» **Prompt**:
Whenever a line of the records below contains the word "shirt", copy that line.

[Excerpts from a dataset]
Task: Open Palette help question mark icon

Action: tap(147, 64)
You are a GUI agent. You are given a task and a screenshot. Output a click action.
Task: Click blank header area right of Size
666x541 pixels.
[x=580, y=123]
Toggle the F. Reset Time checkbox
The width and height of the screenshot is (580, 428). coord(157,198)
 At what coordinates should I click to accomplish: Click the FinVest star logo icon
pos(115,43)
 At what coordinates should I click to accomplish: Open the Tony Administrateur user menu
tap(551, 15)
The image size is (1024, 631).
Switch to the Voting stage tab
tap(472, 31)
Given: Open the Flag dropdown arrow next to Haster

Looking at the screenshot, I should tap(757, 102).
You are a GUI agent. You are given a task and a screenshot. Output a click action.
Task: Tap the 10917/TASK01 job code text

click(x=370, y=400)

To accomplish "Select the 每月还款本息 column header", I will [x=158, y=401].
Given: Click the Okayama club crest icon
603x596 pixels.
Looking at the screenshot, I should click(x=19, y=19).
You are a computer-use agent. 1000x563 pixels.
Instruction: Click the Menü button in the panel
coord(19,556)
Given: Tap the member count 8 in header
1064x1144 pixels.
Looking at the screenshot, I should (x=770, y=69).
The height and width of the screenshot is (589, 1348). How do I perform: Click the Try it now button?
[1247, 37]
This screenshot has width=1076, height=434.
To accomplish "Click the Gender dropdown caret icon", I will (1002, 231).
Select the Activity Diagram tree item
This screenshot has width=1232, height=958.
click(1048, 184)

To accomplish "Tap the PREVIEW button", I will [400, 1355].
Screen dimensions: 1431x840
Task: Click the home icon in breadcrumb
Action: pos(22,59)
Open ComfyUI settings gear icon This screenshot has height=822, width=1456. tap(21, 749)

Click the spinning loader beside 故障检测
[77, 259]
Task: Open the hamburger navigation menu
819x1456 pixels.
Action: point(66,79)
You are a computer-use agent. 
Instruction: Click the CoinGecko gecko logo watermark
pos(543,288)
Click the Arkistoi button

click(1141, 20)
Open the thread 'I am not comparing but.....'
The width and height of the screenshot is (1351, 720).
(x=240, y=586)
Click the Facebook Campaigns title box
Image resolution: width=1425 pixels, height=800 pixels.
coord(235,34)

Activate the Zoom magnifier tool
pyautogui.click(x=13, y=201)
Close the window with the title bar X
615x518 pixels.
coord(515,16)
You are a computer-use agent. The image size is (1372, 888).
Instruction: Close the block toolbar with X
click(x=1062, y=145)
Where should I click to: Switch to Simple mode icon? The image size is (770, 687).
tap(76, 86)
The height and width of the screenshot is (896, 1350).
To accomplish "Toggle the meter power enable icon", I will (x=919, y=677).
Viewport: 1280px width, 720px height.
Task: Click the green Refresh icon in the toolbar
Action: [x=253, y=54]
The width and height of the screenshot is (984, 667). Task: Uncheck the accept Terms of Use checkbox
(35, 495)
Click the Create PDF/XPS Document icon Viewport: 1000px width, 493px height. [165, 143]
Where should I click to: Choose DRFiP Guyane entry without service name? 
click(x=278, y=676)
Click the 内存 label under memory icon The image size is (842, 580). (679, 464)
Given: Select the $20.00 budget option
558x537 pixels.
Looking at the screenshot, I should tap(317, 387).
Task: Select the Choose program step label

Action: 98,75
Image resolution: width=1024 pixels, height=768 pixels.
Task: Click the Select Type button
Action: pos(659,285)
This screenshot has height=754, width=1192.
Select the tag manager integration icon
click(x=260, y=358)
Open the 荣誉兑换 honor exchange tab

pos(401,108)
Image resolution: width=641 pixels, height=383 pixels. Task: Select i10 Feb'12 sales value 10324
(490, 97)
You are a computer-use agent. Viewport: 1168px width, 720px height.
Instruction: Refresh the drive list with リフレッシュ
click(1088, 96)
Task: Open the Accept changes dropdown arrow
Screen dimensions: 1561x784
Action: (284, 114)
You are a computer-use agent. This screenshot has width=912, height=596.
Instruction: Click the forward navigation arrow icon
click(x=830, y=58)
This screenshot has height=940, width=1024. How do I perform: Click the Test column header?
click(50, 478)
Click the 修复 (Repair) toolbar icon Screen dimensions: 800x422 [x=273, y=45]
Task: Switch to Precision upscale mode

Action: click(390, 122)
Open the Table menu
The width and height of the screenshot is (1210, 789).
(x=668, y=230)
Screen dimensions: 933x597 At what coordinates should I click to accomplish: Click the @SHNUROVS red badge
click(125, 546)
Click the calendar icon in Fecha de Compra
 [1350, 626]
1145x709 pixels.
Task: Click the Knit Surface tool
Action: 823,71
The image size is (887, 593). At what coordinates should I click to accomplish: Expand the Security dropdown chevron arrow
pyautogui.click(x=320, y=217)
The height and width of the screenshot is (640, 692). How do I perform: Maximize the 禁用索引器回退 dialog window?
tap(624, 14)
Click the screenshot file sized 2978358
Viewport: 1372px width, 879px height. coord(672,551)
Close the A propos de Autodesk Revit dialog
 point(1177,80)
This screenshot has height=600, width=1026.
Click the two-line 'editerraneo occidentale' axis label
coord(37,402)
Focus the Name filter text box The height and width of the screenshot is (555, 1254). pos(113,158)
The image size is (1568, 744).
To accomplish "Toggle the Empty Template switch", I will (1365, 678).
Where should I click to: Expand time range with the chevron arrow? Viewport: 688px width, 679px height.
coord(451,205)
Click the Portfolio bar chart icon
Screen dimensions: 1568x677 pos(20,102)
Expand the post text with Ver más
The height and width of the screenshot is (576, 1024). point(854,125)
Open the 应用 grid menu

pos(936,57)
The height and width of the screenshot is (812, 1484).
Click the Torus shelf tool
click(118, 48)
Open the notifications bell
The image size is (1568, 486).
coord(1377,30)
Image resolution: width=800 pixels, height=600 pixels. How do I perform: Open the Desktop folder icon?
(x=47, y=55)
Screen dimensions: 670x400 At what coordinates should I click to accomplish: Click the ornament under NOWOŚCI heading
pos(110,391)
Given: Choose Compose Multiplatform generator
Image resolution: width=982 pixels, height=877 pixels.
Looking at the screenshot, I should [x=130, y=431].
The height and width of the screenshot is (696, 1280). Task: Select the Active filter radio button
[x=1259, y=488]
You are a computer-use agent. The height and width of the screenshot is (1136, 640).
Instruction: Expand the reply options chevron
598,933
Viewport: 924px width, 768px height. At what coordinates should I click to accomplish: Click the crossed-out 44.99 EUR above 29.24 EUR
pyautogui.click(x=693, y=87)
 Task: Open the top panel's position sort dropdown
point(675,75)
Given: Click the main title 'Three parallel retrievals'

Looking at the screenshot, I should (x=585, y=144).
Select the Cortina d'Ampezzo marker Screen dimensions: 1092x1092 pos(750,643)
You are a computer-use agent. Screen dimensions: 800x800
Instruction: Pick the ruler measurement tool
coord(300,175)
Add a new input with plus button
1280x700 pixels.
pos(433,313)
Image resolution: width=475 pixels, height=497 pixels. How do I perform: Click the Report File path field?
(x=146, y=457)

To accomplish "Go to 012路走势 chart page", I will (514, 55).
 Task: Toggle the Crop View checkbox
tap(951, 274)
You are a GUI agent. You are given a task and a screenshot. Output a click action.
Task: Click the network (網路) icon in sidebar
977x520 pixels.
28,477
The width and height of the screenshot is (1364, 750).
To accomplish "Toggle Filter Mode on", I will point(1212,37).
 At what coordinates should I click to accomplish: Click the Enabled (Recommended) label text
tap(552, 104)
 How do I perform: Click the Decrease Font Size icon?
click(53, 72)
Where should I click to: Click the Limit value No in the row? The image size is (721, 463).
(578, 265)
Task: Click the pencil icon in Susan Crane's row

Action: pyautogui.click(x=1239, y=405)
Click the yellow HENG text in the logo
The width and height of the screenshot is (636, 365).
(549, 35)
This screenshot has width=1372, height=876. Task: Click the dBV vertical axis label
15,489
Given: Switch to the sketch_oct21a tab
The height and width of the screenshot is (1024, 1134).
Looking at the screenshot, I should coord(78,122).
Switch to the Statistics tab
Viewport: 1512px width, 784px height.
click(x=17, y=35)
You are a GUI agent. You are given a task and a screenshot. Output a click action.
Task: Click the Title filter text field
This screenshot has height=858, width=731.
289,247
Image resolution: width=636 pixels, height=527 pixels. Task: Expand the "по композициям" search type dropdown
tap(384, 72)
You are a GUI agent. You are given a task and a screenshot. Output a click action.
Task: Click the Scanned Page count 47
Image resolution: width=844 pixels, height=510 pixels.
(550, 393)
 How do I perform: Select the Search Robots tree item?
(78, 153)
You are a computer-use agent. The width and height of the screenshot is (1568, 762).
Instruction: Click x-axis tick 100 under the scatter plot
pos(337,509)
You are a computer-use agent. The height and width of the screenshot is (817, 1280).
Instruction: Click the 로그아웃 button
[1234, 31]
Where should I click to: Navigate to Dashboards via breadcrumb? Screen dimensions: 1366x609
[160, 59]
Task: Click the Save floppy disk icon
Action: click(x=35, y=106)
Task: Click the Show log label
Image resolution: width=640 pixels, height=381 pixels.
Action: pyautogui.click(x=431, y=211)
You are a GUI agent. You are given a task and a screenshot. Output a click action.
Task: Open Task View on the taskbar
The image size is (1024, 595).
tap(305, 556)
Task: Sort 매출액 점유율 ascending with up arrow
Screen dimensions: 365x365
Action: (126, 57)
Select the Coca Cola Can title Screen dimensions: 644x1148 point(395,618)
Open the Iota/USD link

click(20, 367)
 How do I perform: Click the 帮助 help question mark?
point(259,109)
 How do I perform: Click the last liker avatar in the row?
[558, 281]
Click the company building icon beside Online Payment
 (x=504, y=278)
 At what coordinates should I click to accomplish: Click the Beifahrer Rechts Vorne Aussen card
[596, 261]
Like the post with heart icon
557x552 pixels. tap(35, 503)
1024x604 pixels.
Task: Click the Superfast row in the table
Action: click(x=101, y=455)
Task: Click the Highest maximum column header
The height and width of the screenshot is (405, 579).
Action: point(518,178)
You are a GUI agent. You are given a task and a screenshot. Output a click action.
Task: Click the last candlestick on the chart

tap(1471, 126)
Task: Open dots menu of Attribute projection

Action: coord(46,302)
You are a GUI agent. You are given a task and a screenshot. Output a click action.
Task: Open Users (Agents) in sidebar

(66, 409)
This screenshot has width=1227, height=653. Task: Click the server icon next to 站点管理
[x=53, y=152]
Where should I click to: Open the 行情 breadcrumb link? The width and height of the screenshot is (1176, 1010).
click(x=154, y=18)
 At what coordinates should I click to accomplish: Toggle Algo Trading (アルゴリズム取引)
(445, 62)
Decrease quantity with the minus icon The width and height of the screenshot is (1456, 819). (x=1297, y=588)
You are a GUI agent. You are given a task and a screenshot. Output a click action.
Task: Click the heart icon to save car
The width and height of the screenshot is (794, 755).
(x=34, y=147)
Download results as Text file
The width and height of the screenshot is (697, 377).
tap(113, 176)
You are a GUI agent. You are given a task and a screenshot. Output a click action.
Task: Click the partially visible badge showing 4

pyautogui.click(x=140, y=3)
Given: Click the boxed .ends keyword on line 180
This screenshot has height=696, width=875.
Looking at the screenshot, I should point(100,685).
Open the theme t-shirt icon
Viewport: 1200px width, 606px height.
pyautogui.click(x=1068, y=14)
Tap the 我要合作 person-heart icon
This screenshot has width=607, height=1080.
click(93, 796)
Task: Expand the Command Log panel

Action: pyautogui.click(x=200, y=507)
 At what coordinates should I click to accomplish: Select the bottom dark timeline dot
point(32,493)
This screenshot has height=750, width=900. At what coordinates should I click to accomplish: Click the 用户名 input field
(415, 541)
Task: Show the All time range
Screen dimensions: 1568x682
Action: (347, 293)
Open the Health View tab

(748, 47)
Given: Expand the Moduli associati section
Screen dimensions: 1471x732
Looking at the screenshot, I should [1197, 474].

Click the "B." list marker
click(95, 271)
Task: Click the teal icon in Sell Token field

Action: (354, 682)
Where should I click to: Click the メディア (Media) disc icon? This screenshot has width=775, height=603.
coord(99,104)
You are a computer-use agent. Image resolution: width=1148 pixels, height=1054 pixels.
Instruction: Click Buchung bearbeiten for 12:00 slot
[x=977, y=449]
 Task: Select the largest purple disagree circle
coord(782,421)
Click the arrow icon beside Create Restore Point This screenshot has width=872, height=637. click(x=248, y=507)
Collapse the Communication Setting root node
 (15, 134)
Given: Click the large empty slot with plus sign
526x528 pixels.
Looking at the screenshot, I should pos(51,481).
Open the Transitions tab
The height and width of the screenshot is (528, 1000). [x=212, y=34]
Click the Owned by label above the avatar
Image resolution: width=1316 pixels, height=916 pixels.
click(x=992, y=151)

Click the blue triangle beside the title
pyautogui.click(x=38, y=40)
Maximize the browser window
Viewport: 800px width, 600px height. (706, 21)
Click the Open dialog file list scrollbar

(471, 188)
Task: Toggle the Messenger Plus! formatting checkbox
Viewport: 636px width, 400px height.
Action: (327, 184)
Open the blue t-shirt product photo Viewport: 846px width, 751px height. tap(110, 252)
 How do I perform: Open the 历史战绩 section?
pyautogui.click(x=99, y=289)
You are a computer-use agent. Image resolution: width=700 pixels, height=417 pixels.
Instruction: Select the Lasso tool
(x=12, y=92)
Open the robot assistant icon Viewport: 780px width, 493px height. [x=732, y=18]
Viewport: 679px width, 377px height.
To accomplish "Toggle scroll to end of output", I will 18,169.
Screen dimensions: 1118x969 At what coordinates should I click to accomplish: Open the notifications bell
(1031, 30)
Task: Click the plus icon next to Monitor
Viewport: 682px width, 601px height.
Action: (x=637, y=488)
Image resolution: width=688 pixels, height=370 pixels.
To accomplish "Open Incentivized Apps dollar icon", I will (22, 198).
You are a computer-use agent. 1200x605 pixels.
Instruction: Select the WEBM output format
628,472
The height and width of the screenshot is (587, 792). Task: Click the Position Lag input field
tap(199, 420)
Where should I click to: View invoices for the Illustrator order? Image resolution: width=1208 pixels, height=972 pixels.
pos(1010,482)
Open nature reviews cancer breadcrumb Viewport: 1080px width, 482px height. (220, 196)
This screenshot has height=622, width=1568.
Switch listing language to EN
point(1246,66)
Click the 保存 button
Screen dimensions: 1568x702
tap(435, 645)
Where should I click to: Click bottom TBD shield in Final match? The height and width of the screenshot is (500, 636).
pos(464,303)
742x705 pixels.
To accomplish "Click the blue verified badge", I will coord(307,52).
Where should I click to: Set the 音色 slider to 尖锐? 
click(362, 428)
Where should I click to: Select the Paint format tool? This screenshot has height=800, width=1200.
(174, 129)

» **Result**:
Open the theme t-shirt icon
Open the blue t-shirt product photo Viewport: 846px width, 751px height. tap(110, 252)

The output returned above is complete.